■ Reading text:
USL Premier Development League
- Season: 1999
- Champions: Chicago Sockers (1st Title)
- Regular Season Champions: Jackson Chargers (2nd Title)
- Matches: 323
- Goals: 1,392 (4.31 per match)
- Best Player: Fabio Eidelwein Sioux City Breeze
- Top goalscorer: Fabio Eidelwein Sioux City Breeze (20 Goals)
- Best goalkeeper: Jeremy DoBay Jackson Chargers

= 1999 PDL season =

The 1999 USL Premier Development League season was the 5th PDL season. The season began in April 1999 and ended in August 1999.

Chicago Sockers finished the season as national champions, beating Spokane Shadow 3–1 in the PDL Championship game. Jackson Chargers had finished with the best regular season record in the league, winning 14 out of their 16 games, suffering just two losses, and finishing with a +55 goal difference.

==Changes from 1998 season==
===Name changes===
- Abbotsford Athletes In Action changed their name to the Abbotsford 86ers Select.
- Central Florida Lionhearts changed their name to the Central Florida Kraze.
- Fox River Rebels changed their name to the Wisconsin Rebels.
- Grand Rapids Explosion changed their name to West Michigan Explosion.
- Seattle Hibernians changed their name to Seattle Sounders Select.

=== New teams ===
18 teams were added for the season, including 7 expansion teams and four who had returned from hiatus.

| Team | Area | Location | Previous affiliation |
|---|---|---|---|
| New York Brooklyn Knights | Brooklyn (NYC) area | Brooklyn, NY | expansion |
| New York Capital District Shockers | New York Capital District area | Albany, NY | from D-3 Pro League |
| New Jersey Central Jersey Riptide | Central Jersey area | Trenton, NJ | from D-3 Pro League |
| Illinois Chicago Sockers | Chicago area | Chicago, IL | from D-3 Pro League |
| Tennessee Clarksville Gunners | Clarksville area | Clarksville, TN | expansion |
| Kentucky Lexington Bluegrass Bandits | Lexington area | Lexington, KY | returned from hiatus |
| Florida Miami Breakers | Miami area | Miami, FL | from D-3 Pro League |
| Nevada Nevada Zephyrs | Las Vegas area | Las Vegas, NV | expansion |
| New York New York Freedom | New York City area | New York, NY | expansion |
| Florida Orlando Nighthawks | Central Florida area | Orlando, FL | from D-3 Pro League |
| Illinois Rockford Raptors | Rockford area | Rockford, IL | from D-3 Pro League |
| California San Fernando Valley Heroes | Los Angeles area | Los Angeles, CA | from D-3 Pro League |
| Missouri Team St. Louis | St. Louis area | St. Louis, MO | expansion |
| Arizona Tucson Amigos | Tucson area | Tucson, AZ | returned from hiatus |
| Vermont Vermont Voltage | Vermont area | St. Albans, VT | from D-3 Pro League |
| New York Westchester Flames | Suburban Mainland New York area | New Rochelle, NY | expansion |
| Kansas Wichita Blue | Wichita area | Wichita, KS | returned from hiatus |
| Oregon Willamette Valley Firebirds | Portland area | Portland, OR | returned from hiatus |

===Teams leaving===
5 teams folded after the 1998 Season:
- Detroit Dynamite
- Lansing Locomotive
- Northern Arizona Prospectors
- Seattle BigFoot
- Southern California Chivas

Alabama Saints and South Florida Future went on hiatus for this season.

■ Record excerpts:
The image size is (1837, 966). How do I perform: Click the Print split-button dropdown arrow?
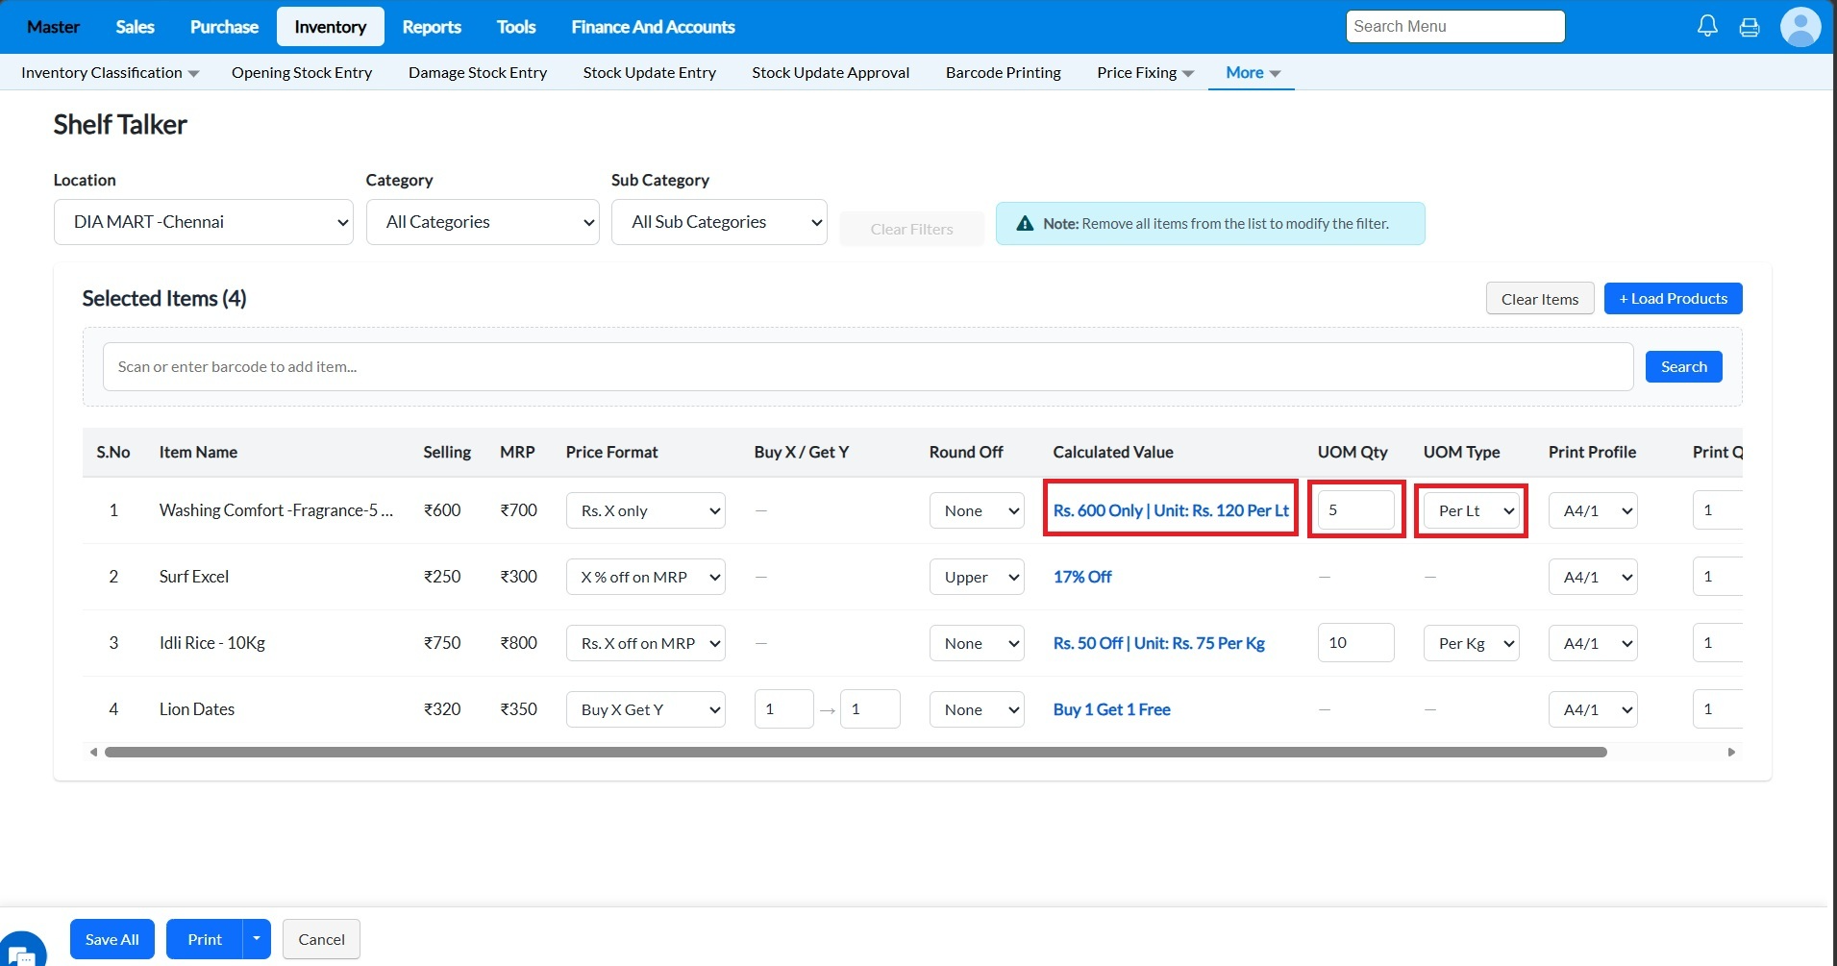(x=257, y=939)
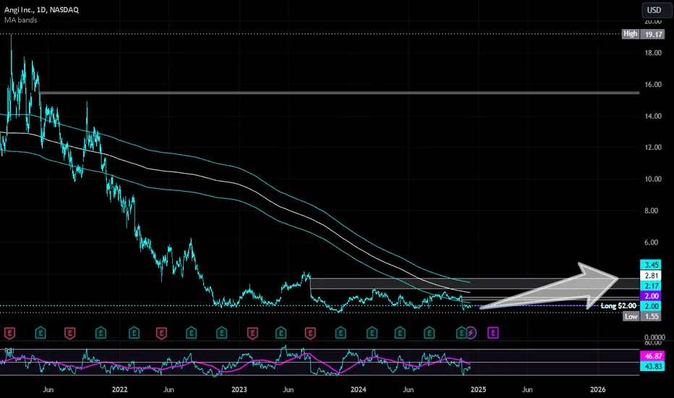The image size is (674, 398).
Task: Click the 2025 label on time axis
Action: pos(478,389)
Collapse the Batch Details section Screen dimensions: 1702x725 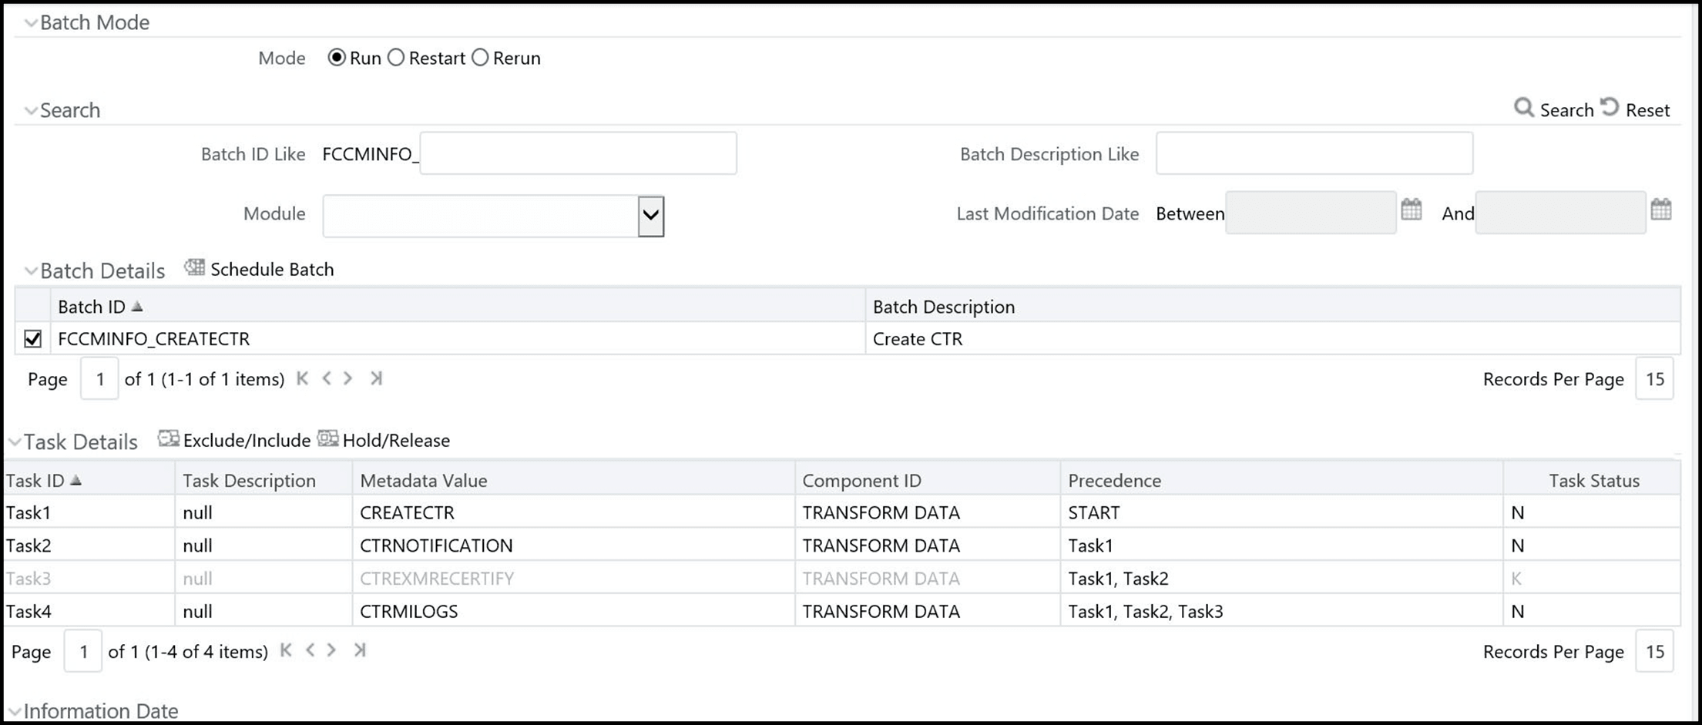[30, 270]
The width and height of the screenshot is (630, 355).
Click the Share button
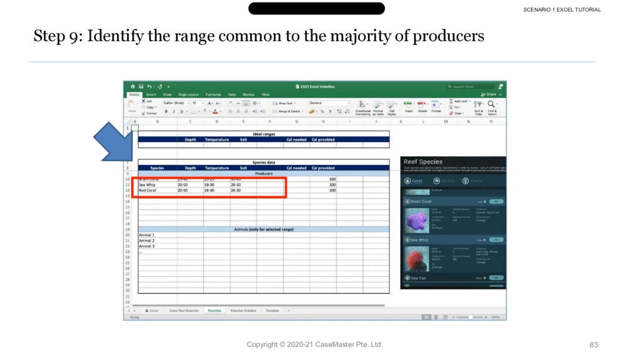(x=489, y=94)
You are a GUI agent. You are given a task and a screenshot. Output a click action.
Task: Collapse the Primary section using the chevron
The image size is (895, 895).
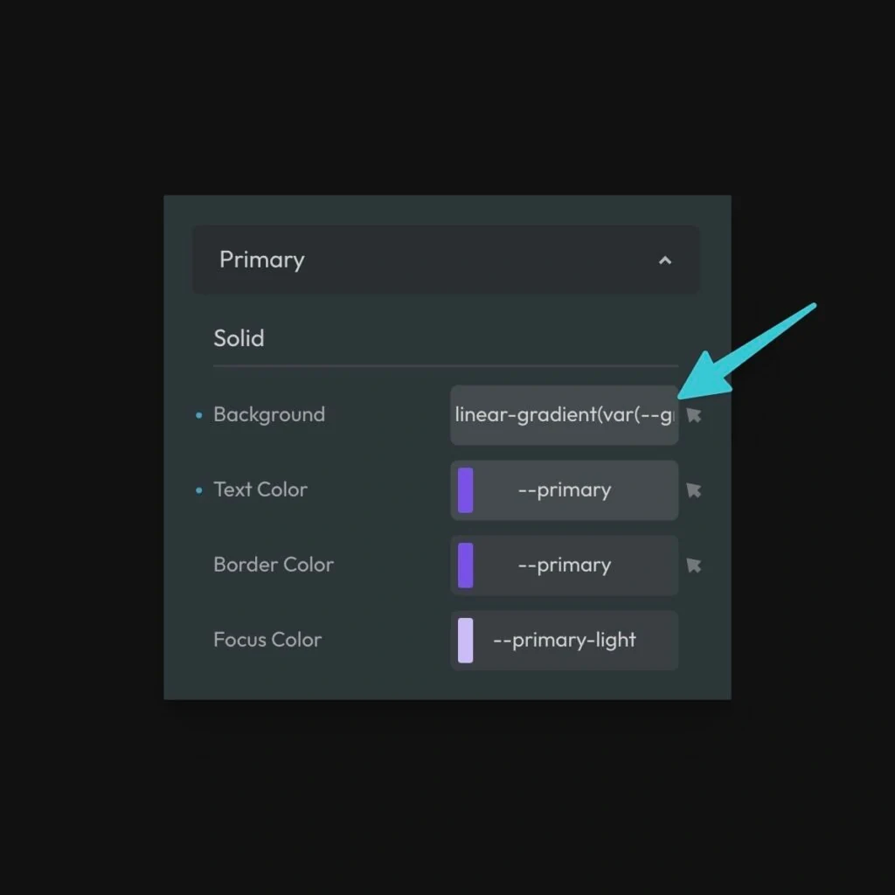(x=665, y=260)
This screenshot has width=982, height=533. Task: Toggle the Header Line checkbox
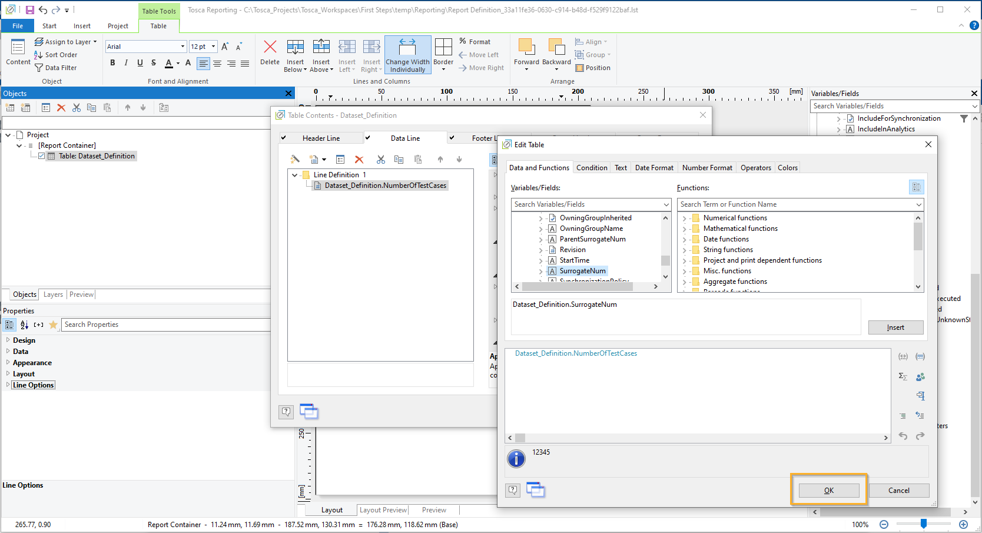[x=284, y=138]
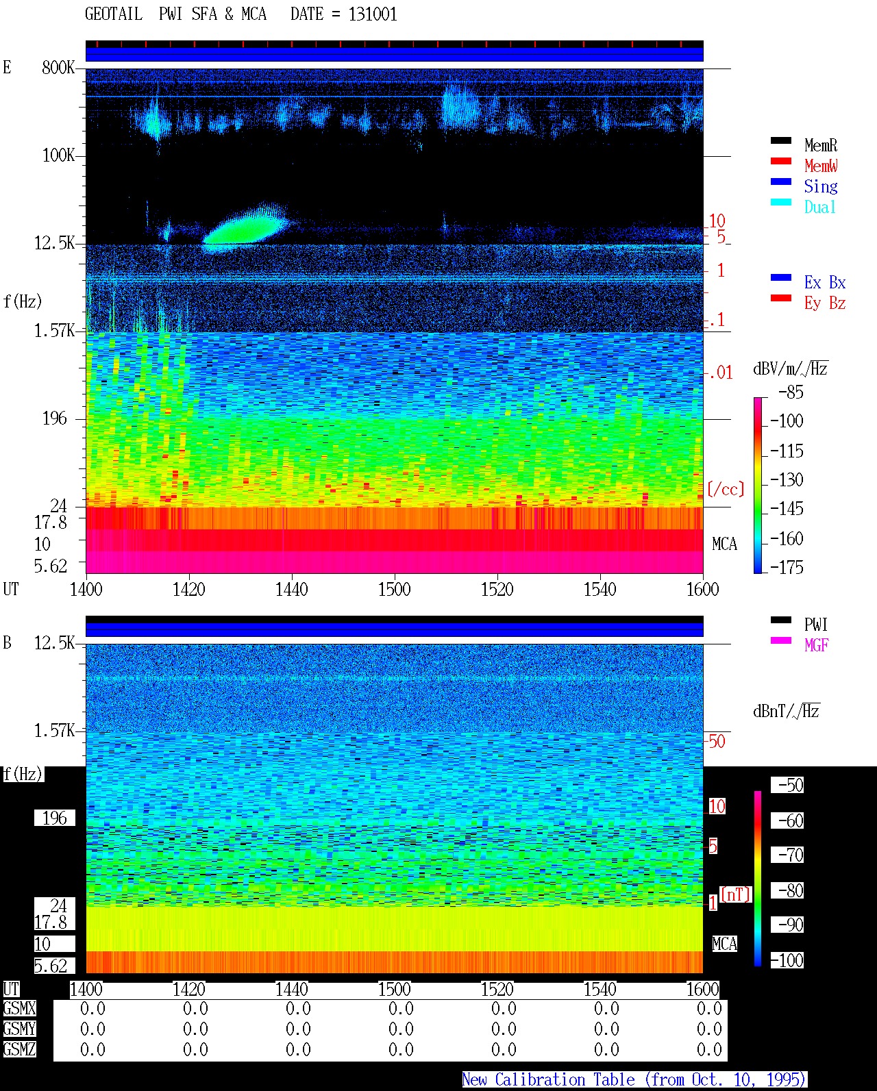
Task: Click the black MemR legend swatch
Action: click(x=780, y=140)
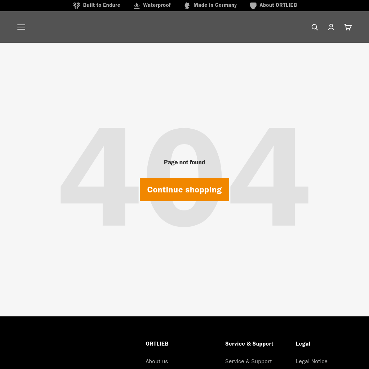Open the About us footer link
Viewport: 369px width, 369px height.
(157, 361)
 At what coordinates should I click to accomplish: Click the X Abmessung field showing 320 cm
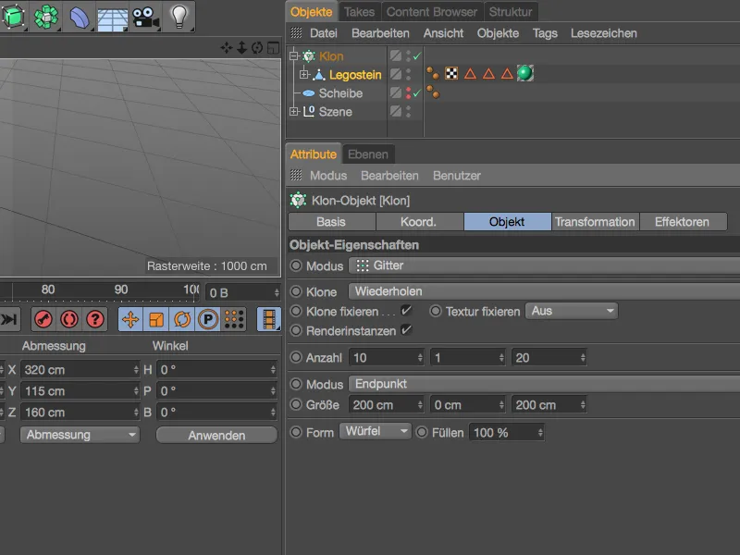point(79,368)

■ Short exercise 1: List every team that the 1999 PDL season text says folded after the 1998 season.
■ Short exercise 2: From the 1999 PDL season text, write out the part that opens with the words containing "- Best goalkeeper: Jeremy" and closes with "Abbotsford 86ers Select.".
■ Short exercise 3: According to the 1999 PDL season text, by what score did Chicago Sockers win the PDL Championship game?

■ Exercise response 1: Detroit Dynamite, Lansing Locomotive, Northern Arizona Prospectors, Seattle BigFoot, Southern California Chivas

■ Exercise response 2:
- Best goalkeeper: Jeremy DoBay Jackson Chargers

= 1999 PDL season =

The 1999 USL Premier Development League season was the 5th PDL season. The season began in April 1999 and ended in August 1999.

Chicago Sockers finished the season as national champions, beating Spokane Shadow 3–1 in the PDL Championship game. Jackson Chargers had finished with the best regular season record in the league, winning 14 out of their 16 games, suffering just two losses, and finishing with a +55 goal difference.

==Changes from 1998 season==
===Name changes===
- Abbotsford Athletes In Action changed their name to the Abbotsford 86ers Select.

■ Exercise response 3: Chicago Sockers won 3–1 over Spokane Shadow.